# ALMa: Active Learning (data) Manager

Active Learning is a popular technique to reduce annotation costs by using AI to decide what to label next.
The subtle bookkeeping involved in keeping track of what has been labeled is tedious and error prone. We need to train our learner on **L**abeled data, but sample new examples to label from **U**nlabeled data. As we label data it moves around between the two subsets of our **D**ataset and managing the bookkeeping a chore that should be abstracted away.

Today we're happy to open-source ALMa the **A**ctive **L**earning **Ma**nager that abstracts away the bookkeeping. Whereas most implementations modify the data array in place, ALMa maintains views of **L**abeled and **U**nlabeled subsets of the original **D**ataset.

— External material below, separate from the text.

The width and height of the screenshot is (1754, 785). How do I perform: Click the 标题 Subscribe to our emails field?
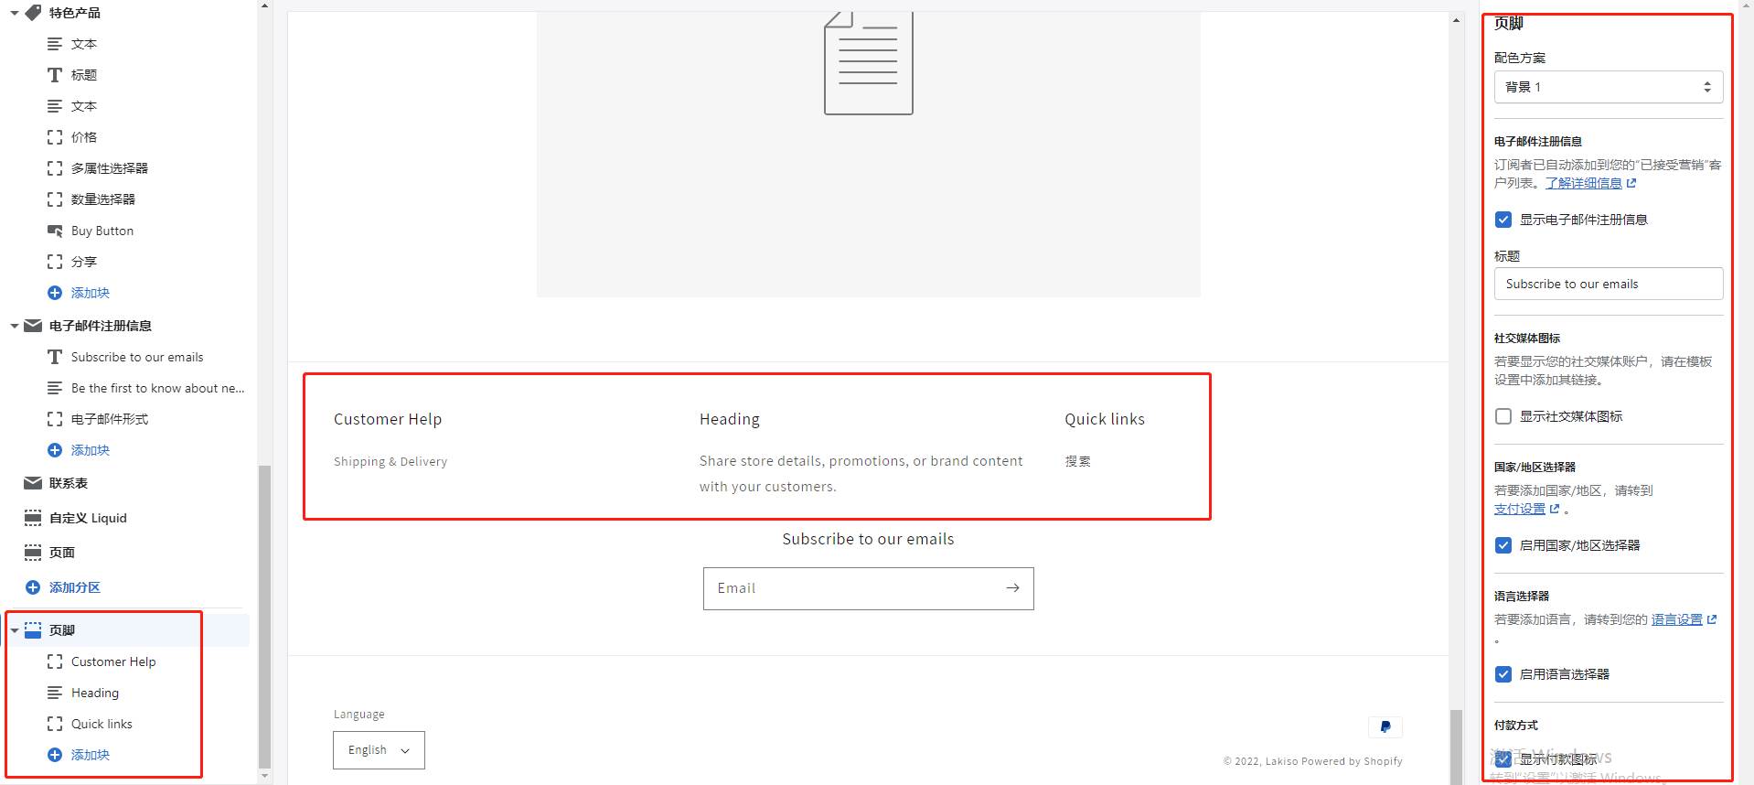[1609, 284]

## The Problem ALMa Solves

In a typical active learning setup we start with an Array **D**ataset of examples which naturally divides into two disjoint subsets **U**labeled data and **L**abeled data. When we work with our **U**nlabeled data as an array, it's indices don't correspond to the indices of our **D**ataset and they change every time we add new labeled data.

### Active Learning without ALMa involves confusing Bookkeeping

In the example below, taken from the ModAL library, the original dataset is constantly modified with hard to read numpy code. While it is short, it is difficult to grock and harder still to ensure correctness.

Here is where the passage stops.